Scholarly consensus places their composition in the fourth century. Yet the Council of Trullo in the seventh century accepted them as apostolic, and the Seventh Ecumenical Council later received Trullo as authoritative.
Whatever conclusions one reaches about that historical question, it demonstrates an important point. Even councils can contain historical mistakes or incorrect assumptions — without thereby losing all authority — just as parents, bishops, kings, and husbands can be mistaken about certain matters without forfeiting their authority.
The alternative position quickly becomes unworkable. If every authority loses legitimacy the moment he makes a mistake, then no authority can survive. Every parent has flaws. Every bishop has blind spots. Every king has misunderstandings. Every elder has limitations. Every husband occasionally exercises poor judgment. Every church council makes one mistake or another. Every judge can reach a mistaken conclusion.
If flaws automatically invalidated authority, then authority would cease to exist anywhere on earth.
Yet God continues to govern His people through imperfect instruments.
As it has been said, “God uses crooked sticks to draw straight lines.”
This should not surprise us. After all, He also accomplishes His work through imperfect prophets, imperfect apostles, imperfect bishops, imperfect councils, imperfect priests, imperfect fathers, imperfect mothers, and imperfect saints. Throughout Scripture, God’s pattern is not to wait for perfect human beings before establishing order. Rather, He establishes order among sinners and then commands those sinners to learn obedience, humility, repentance, and love within that order.

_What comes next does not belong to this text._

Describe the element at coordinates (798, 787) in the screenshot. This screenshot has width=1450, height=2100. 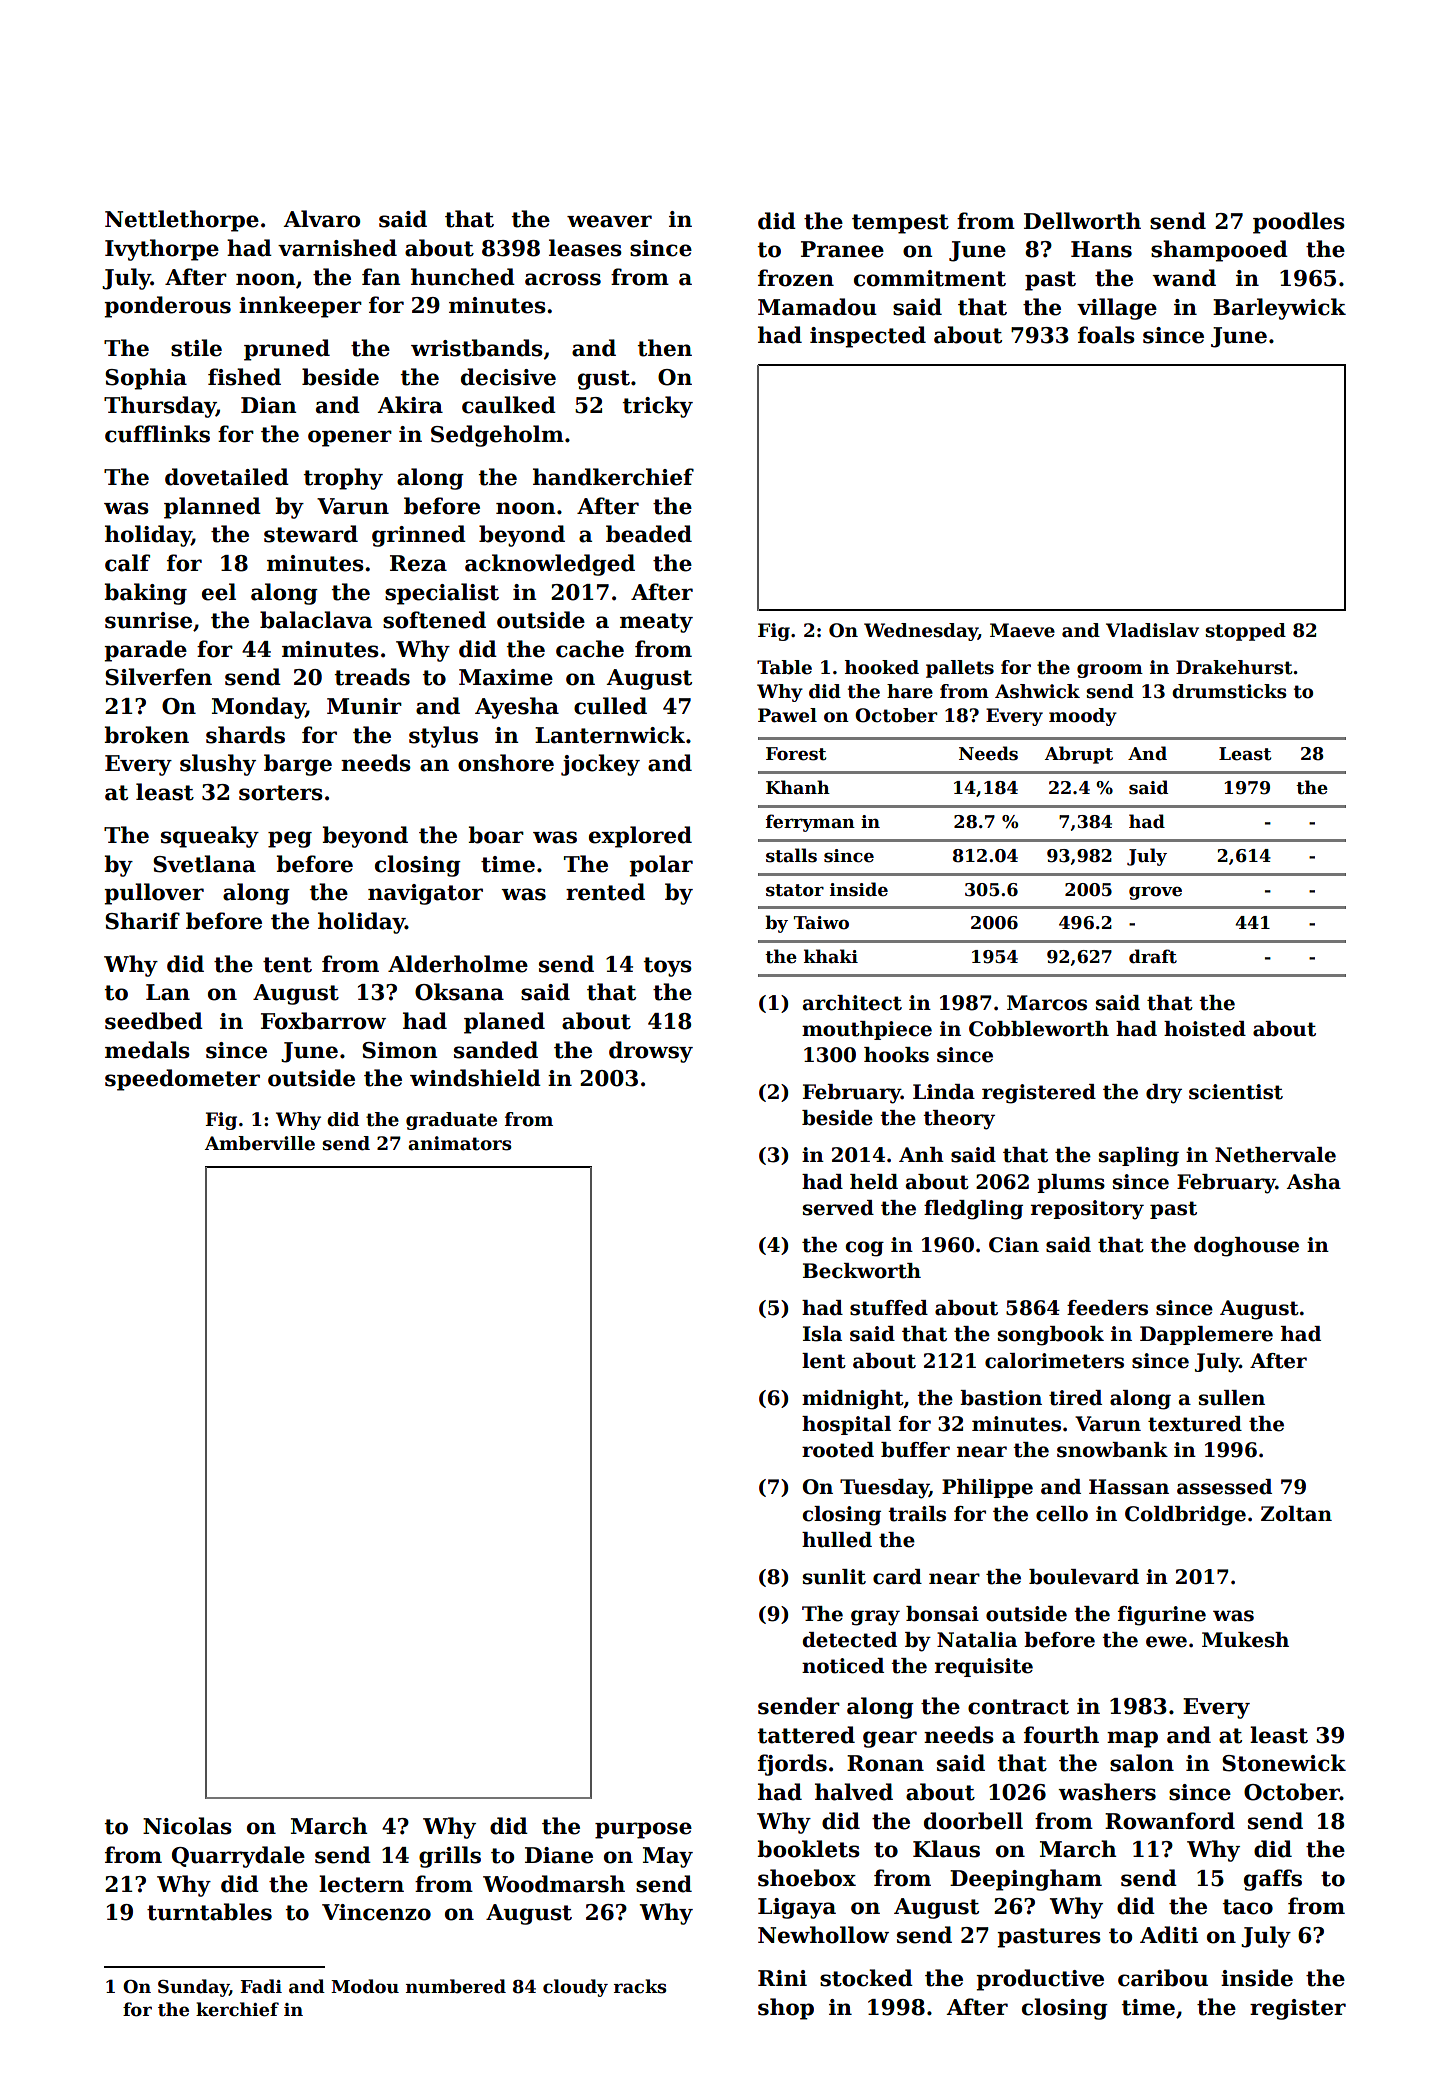
I see `Khanh` at that location.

The question is not whether your parent has flaws, whether your husband has weaknesses, whether your bishop has made mistakes, whether your king has faults, or whether your elders sometimes exercise poor judgment.
The question is whether God has placed that person in a position of legitimate authority over you.
If He has, then their imperfections do not automatically release you from obedience. They may require patience. They may require discernment. They may occasionally require respectful disagreement. In rare circumstances, they may even require refusal when they directly command sin.
But most of the time, they require something far more difficult for modern people:
Humility.
And that is one of the main reasons why God commands it.


Such a difficult one for me. "In rare instances they may require refusal when they directly command sin" ...
A nurse in a hospital refuses her orders to administer a particular vakzine... A trucker violates govt orders and heads to the capital... A doctor criminally charged and loss of license for... Jail in the UK for prayer in public...
I'm sure you know what I'm referring to.
None of the laws (mandates) behind those events command sin.
I need more humility, this I know, and I'm working hard on my self righteous tendencies.
This is a really tough thing.
In matters of conscience ... Where I would possibly obey only out of fear of punishment or inconvenience... I just don't want anything whatsoever to do with that.
(Yet I've lived long enough to experience that retreating into the woods/desert, while appealing at times, isn't the "solution")
Lord Jesus Christ, Son of God, have mercy on me.
Thanks for the post. It has helped me today.